What is wanted is an exact copy of all the entries.

--- RECORDS FOR THIS TASK ---

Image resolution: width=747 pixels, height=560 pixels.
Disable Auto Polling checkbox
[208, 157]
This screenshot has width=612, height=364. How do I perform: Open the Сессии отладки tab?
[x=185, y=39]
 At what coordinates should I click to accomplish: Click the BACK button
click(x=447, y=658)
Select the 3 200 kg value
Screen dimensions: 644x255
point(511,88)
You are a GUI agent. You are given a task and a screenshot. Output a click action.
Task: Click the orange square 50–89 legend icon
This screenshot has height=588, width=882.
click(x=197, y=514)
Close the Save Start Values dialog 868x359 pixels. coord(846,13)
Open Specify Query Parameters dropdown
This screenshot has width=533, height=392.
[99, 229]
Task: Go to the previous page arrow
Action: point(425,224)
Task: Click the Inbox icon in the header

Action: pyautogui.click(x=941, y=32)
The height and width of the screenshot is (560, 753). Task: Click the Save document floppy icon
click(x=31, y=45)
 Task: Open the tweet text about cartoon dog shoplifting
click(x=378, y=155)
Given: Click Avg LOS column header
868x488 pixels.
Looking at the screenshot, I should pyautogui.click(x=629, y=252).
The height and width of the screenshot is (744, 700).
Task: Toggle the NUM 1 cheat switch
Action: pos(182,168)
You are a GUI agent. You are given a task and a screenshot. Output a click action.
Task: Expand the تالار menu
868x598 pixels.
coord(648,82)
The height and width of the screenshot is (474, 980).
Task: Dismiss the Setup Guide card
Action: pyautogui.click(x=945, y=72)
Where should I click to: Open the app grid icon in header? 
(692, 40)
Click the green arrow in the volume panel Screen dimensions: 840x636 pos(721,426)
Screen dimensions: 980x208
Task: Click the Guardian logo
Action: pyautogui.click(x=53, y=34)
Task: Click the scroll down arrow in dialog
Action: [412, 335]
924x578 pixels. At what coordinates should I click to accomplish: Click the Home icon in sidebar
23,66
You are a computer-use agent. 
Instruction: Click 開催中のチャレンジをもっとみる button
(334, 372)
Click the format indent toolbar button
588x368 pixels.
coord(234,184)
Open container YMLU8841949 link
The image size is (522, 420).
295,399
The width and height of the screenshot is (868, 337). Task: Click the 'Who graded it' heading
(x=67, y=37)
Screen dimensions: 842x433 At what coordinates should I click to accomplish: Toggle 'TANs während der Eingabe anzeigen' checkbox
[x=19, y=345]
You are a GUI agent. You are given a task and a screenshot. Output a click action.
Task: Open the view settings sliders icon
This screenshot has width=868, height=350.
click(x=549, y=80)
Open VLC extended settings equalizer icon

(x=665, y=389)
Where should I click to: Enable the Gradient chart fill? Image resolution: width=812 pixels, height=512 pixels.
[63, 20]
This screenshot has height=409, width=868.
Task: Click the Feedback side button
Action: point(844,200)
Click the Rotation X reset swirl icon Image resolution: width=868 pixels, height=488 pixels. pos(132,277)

---

**ANSWER FOR THIS EXERCISE**
Image resolution: width=747 pixels, height=560 pixels.
Disable Auto Polling checkbox
[208, 157]
This screenshot has width=612, height=364. How do I perform: Open the Сессии отладки tab?
[x=185, y=39]
 At what coordinates should I click to accomplish: Click the BACK button
click(x=447, y=658)
Select the 3 200 kg value
Screen dimensions: 644x255
point(511,88)
You are a GUI agent. You are given a task and a screenshot. Output a click action.
Task: Click the orange square 50–89 legend icon
This screenshot has height=588, width=882.
click(x=197, y=514)
Close the Save Start Values dialog 868x359 pixels. coord(846,13)
Open Specify Query Parameters dropdown
This screenshot has width=533, height=392.
[99, 229]
Task: Go to the previous page arrow
Action: point(425,224)
Task: Click the Inbox icon in the header

Action: pyautogui.click(x=941, y=32)
The height and width of the screenshot is (560, 753). Task: Click the Save document floppy icon
click(x=31, y=45)
 Task: Open the tweet text about cartoon dog shoplifting
click(x=378, y=155)
Given: Click Avg LOS column header
868x488 pixels.
Looking at the screenshot, I should pyautogui.click(x=629, y=252).
The height and width of the screenshot is (744, 700).
Task: Toggle the NUM 1 cheat switch
Action: pos(182,168)
You are a GUI agent. You are given a task and a screenshot. Output a click action.
Task: Expand the تالار menu
868x598 pixels.
coord(648,82)
The height and width of the screenshot is (474, 980).
Task: Dismiss the Setup Guide card
Action: pyautogui.click(x=945, y=72)
Where should I click to: Open the app grid icon in header? 
(692, 40)
Click the green arrow in the volume panel Screen dimensions: 840x636 pos(721,426)
Screen dimensions: 980x208
Task: Click the Guardian logo
Action: pyautogui.click(x=53, y=34)
Task: Click the scroll down arrow in dialog
Action: [412, 335]
924x578 pixels. At what coordinates should I click to accomplish: Click the Home icon in sidebar
23,66
You are a computer-use agent. 
Instruction: Click 開催中のチャレンジをもっとみる button
(334, 372)
Click the format indent toolbar button
588x368 pixels.
coord(234,184)
Open container YMLU8841949 link
The image size is (522, 420).
295,399
The width and height of the screenshot is (868, 337). Task: Click the 'Who graded it' heading
(x=67, y=37)
Screen dimensions: 842x433 At what coordinates should I click to accomplish: Toggle 'TANs während der Eingabe anzeigen' checkbox
[x=19, y=345]
You are a GUI agent. You are given a task and a screenshot. Output a click action.
Task: Open the view settings sliders icon
This screenshot has width=868, height=350.
click(x=549, y=80)
Open VLC extended settings equalizer icon

(x=665, y=389)
Where should I click to: Enable the Gradient chart fill? Image resolution: width=812 pixels, height=512 pixels.
[63, 20]
This screenshot has height=409, width=868.
Task: Click the Feedback side button
Action: point(844,200)
Click the Rotation X reset swirl icon Image resolution: width=868 pixels, height=488 pixels. pos(132,277)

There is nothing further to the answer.